With attention given to the woodworker’s aesthetics of creating personal, well-crafted, and spiritually infused works, it is natural that the film reflects the same. Visually, the varied types of images have been arranged and toned to flow and quietly engage — such as when the woodworker’s written statements appear and words change color as the narrator reads them.
Aurally, John Nakashima’s mellow voice flows and is supported by a consistent soundtrack that combines original music by Jacob Yoffee and recordings of Hindustani classical music to evoke both a sense of the ancient Japanese and the contemporary ambient works.
The various threads of the film generally hold. As noted, the film has two personal journeys. The filmmaker’s overlaps with the woodworker family’s perspectives offering degrees of pertinent observations.
The comments by colleagues and design professionals are also interesting.
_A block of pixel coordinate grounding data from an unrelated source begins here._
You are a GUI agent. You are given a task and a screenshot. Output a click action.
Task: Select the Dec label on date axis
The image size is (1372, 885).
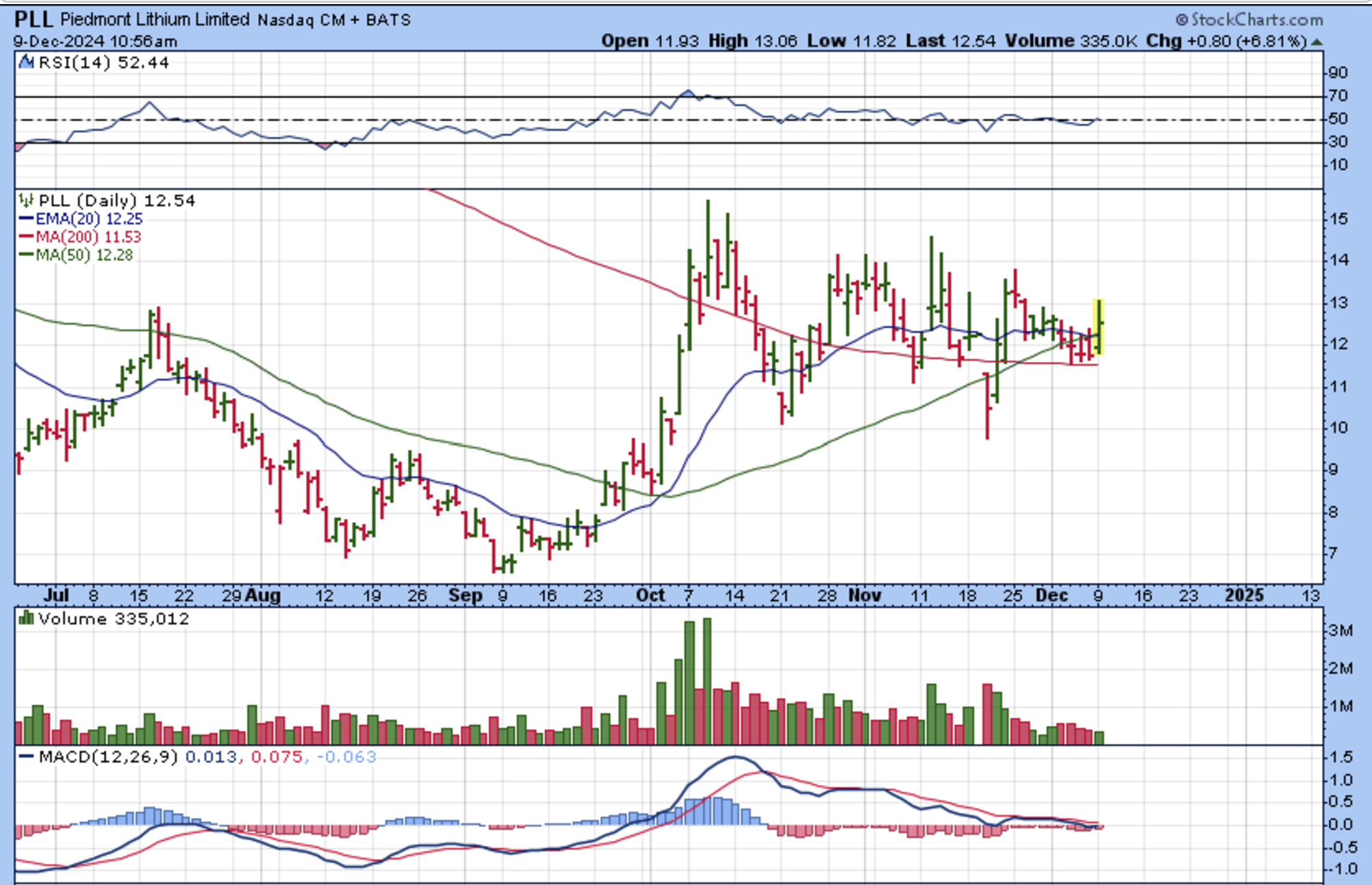point(1052,595)
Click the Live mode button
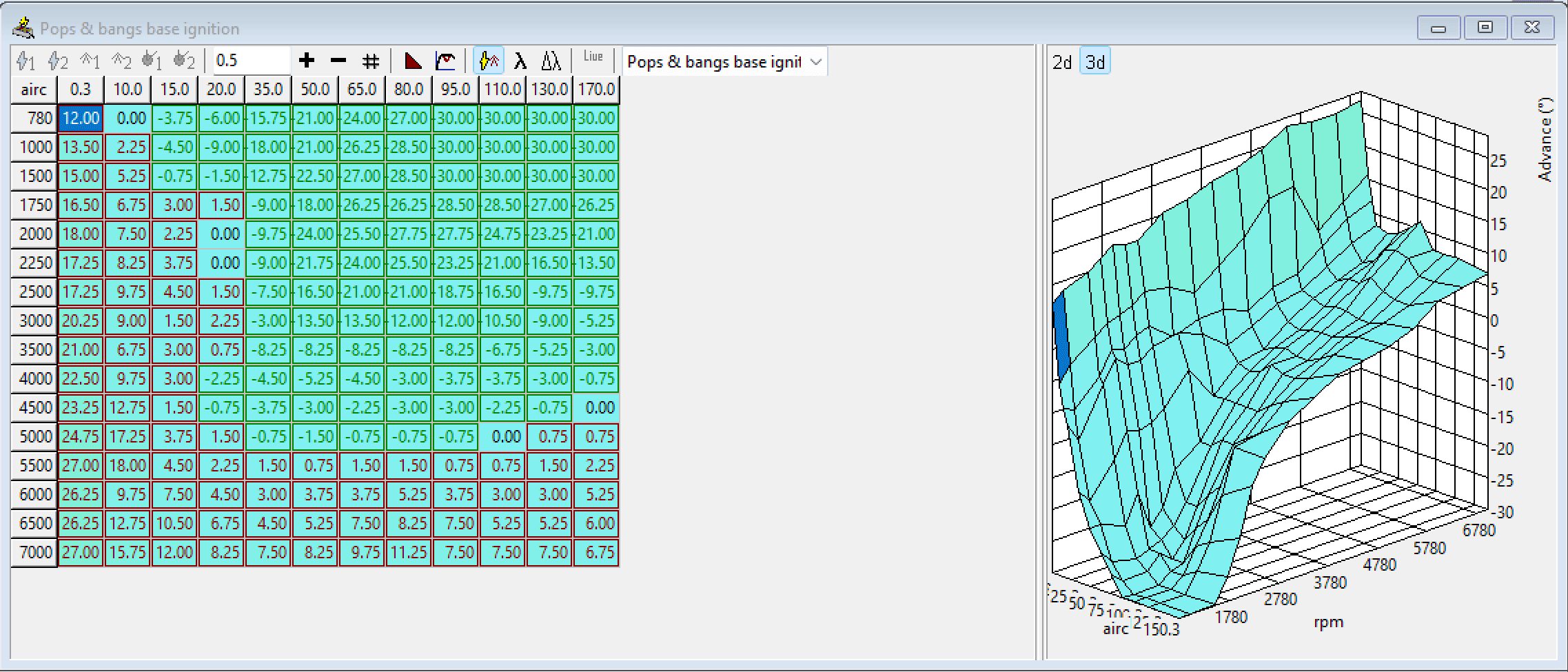 593,61
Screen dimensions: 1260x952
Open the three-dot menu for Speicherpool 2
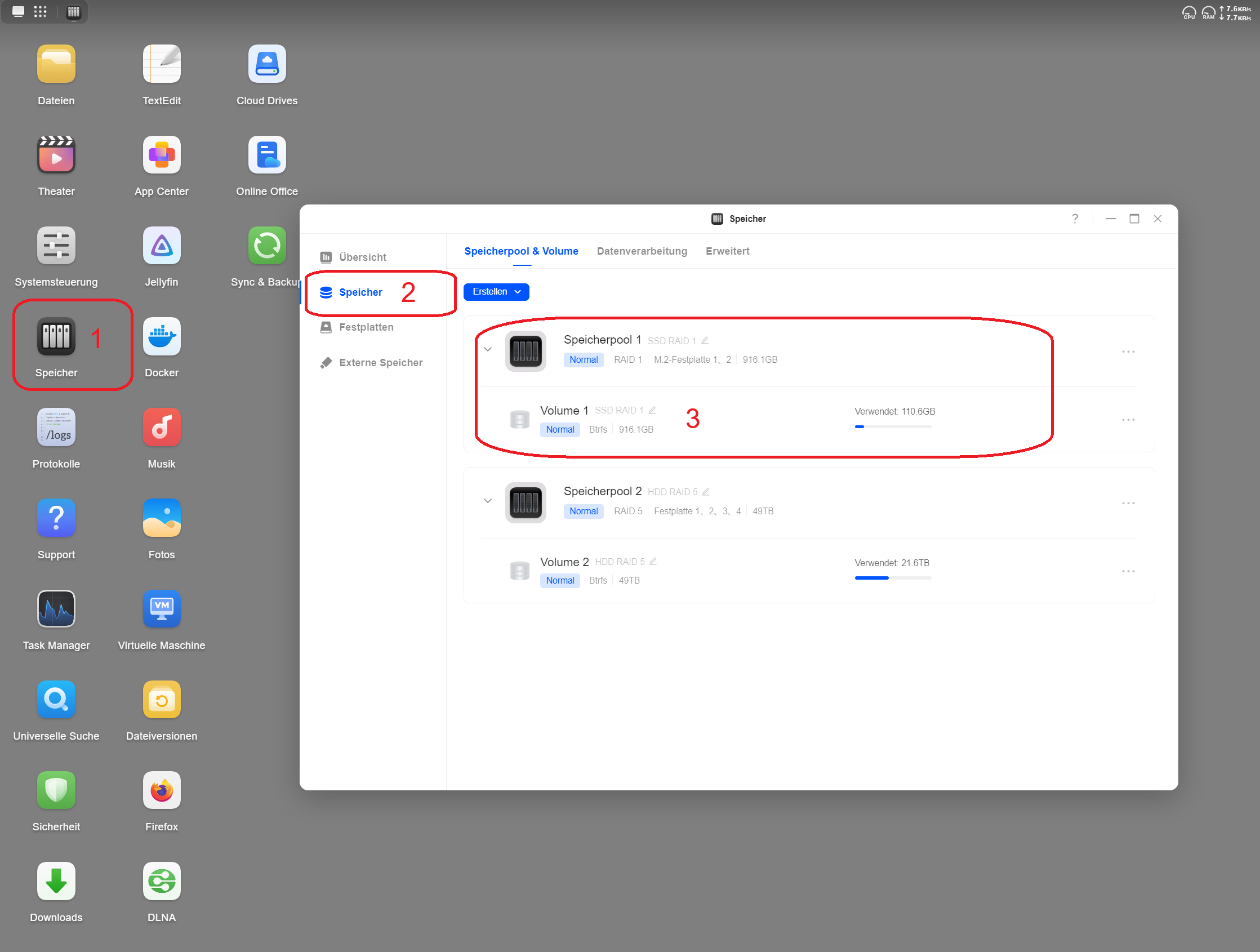click(x=1128, y=503)
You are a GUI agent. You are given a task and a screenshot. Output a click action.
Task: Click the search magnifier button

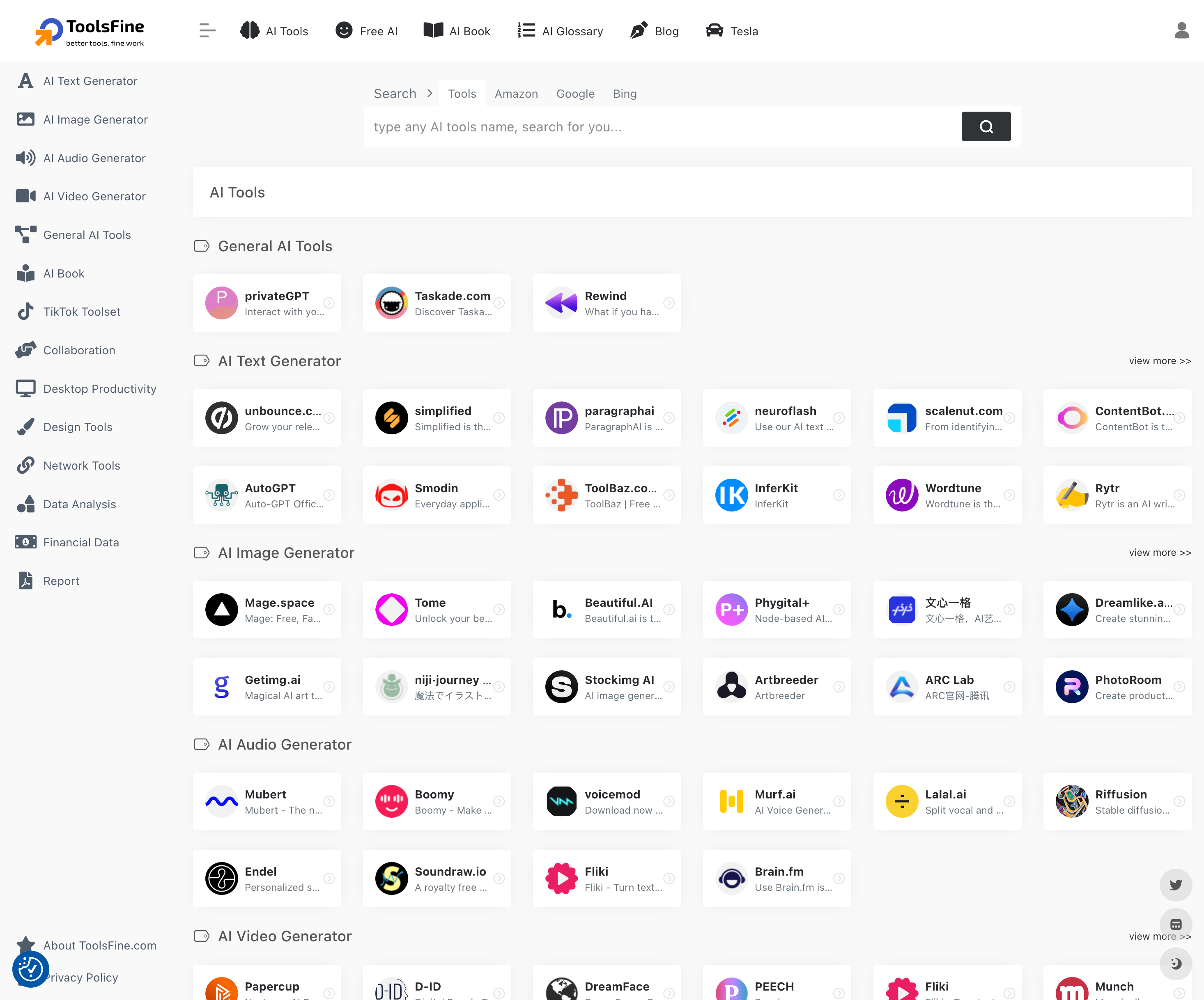(x=986, y=127)
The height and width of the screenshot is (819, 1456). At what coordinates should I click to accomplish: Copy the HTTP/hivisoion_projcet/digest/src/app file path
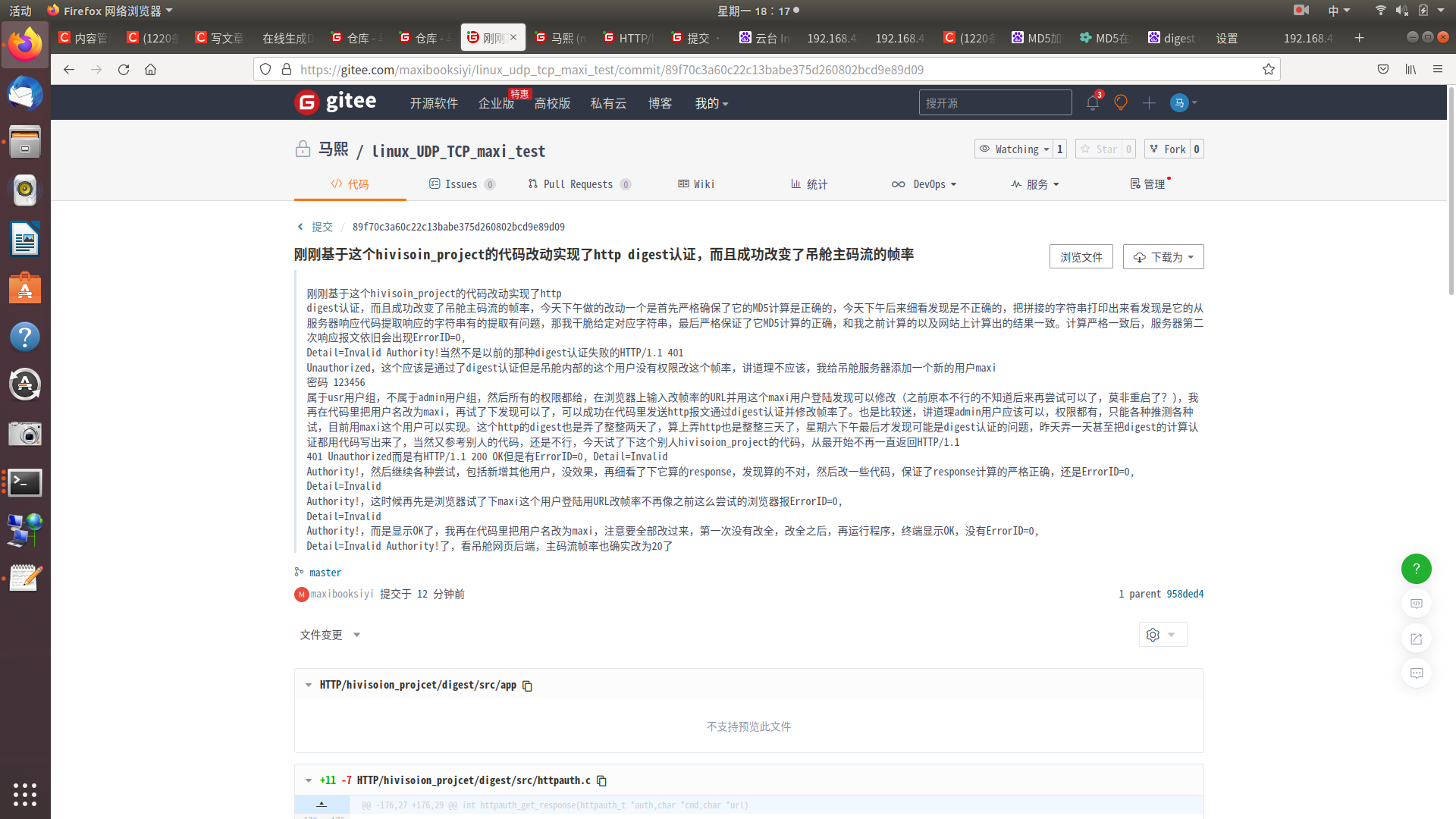528,686
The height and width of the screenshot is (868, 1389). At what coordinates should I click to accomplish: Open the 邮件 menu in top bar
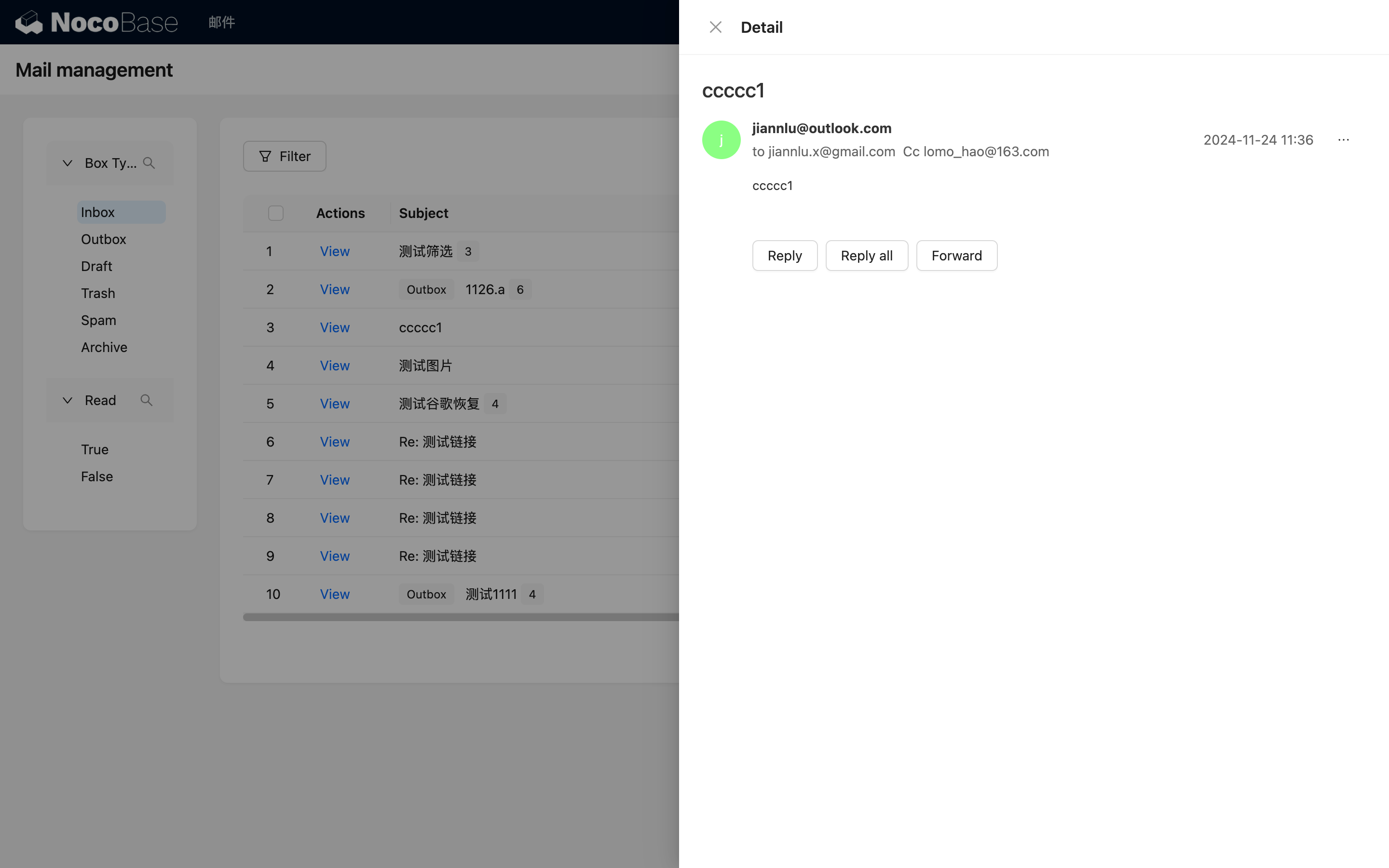pyautogui.click(x=221, y=22)
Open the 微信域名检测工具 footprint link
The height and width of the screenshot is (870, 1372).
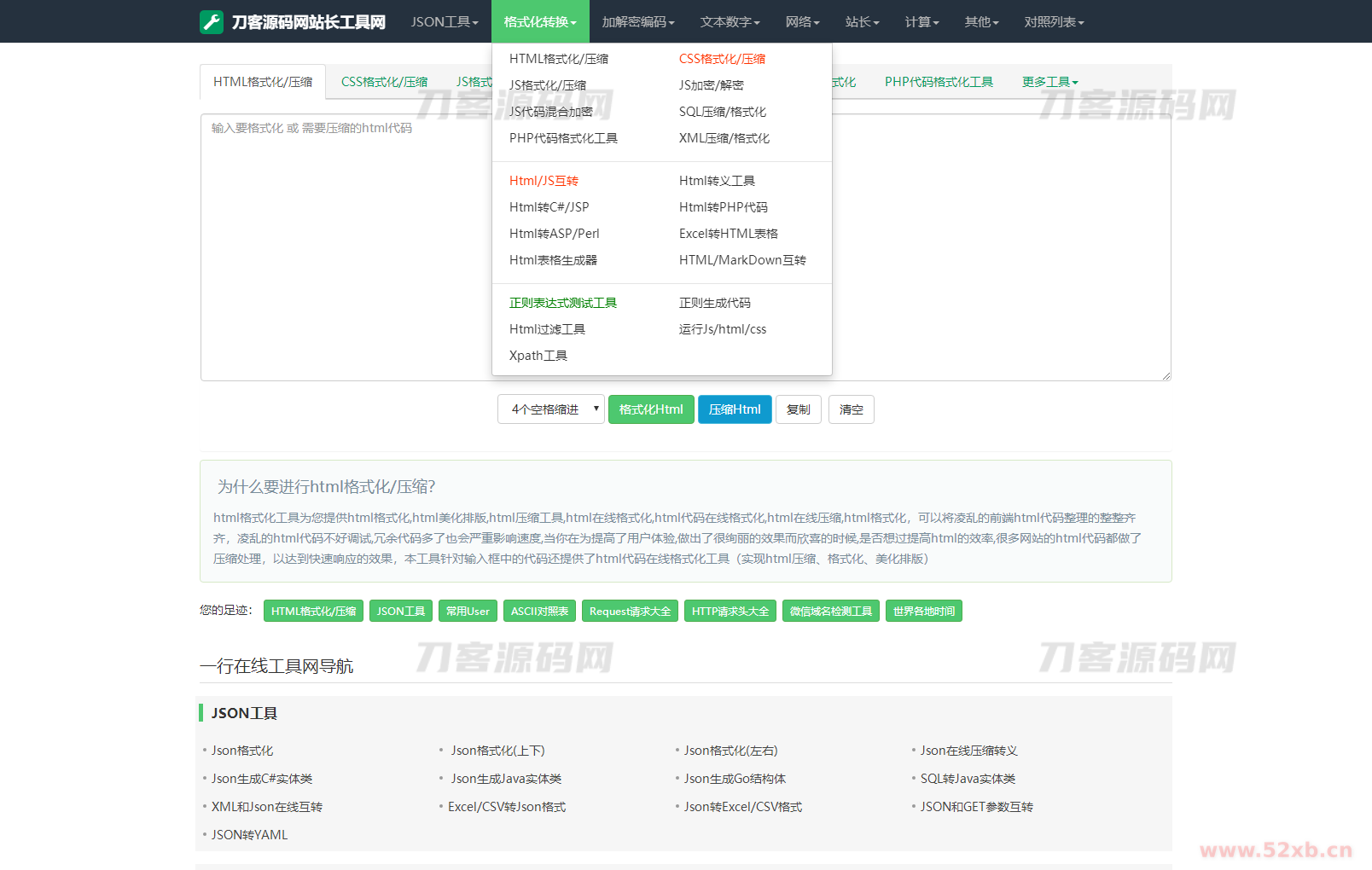tap(830, 610)
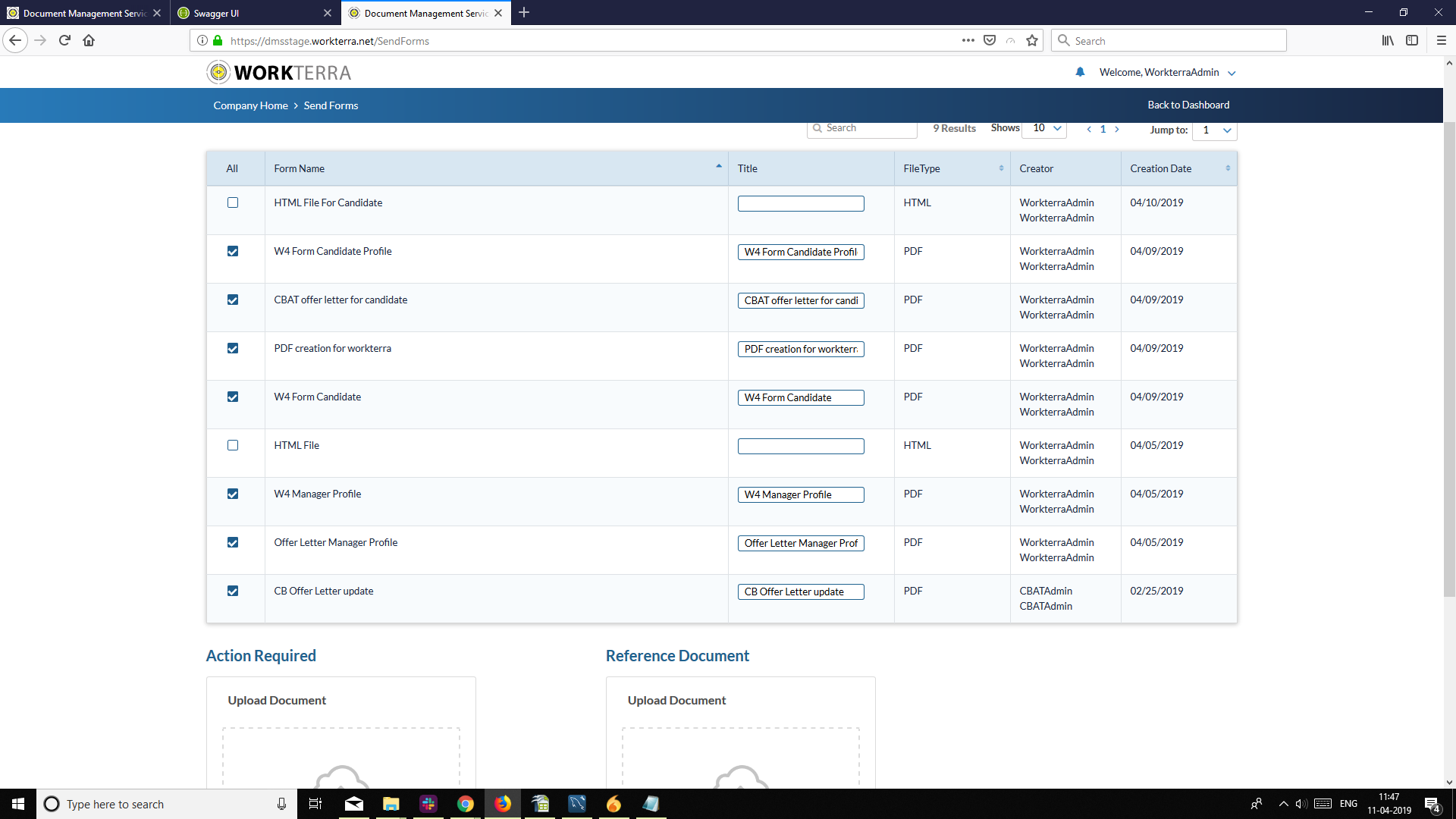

And while artist Bernarda Bryson Shahn appears early in the film to offer a comment, she never reappears to continue the conversation, though she and her husband, American artist Ben Shahn, had a artistic and personal relationship with Nakashima — he designed facets of their Roosevelt home, and Shahn created a wall-sized outdoor mural for Nakashima’s hand built artist “compound” where Nakashima designed an innovative modern building that inspired him to create his most advance furniture.
Additional comments from Shahn and other artists Nakashima interacted with in the New Hope and Roosevelt region would have added another layer in an already heavily layered and ambitious and successful undertaking that ends on Nakashima’s final physical statement — the immense peace tables design to be located around the globe and presented at the Cathedral of Saint John the Divine in New York City in 1986. Nakashima died in 1990 at age 85.
Celebrating a man who stuck with his principles and who embodied the samurai ethos of meeting any expected challenge with an ethical and productive end in mind, the film tells the tale of gentle triumph — an individual whose physical and spiritual travels led him into a career that embraced irregularity, simplicity, devotion, and a creativity akin to a life of prayer and meditation.
“George Nakashima, Woodworker,” available for streaming, $15, or on DVD, $30, or Blue-Ray, $35, at www.nakashimadocumentary.com.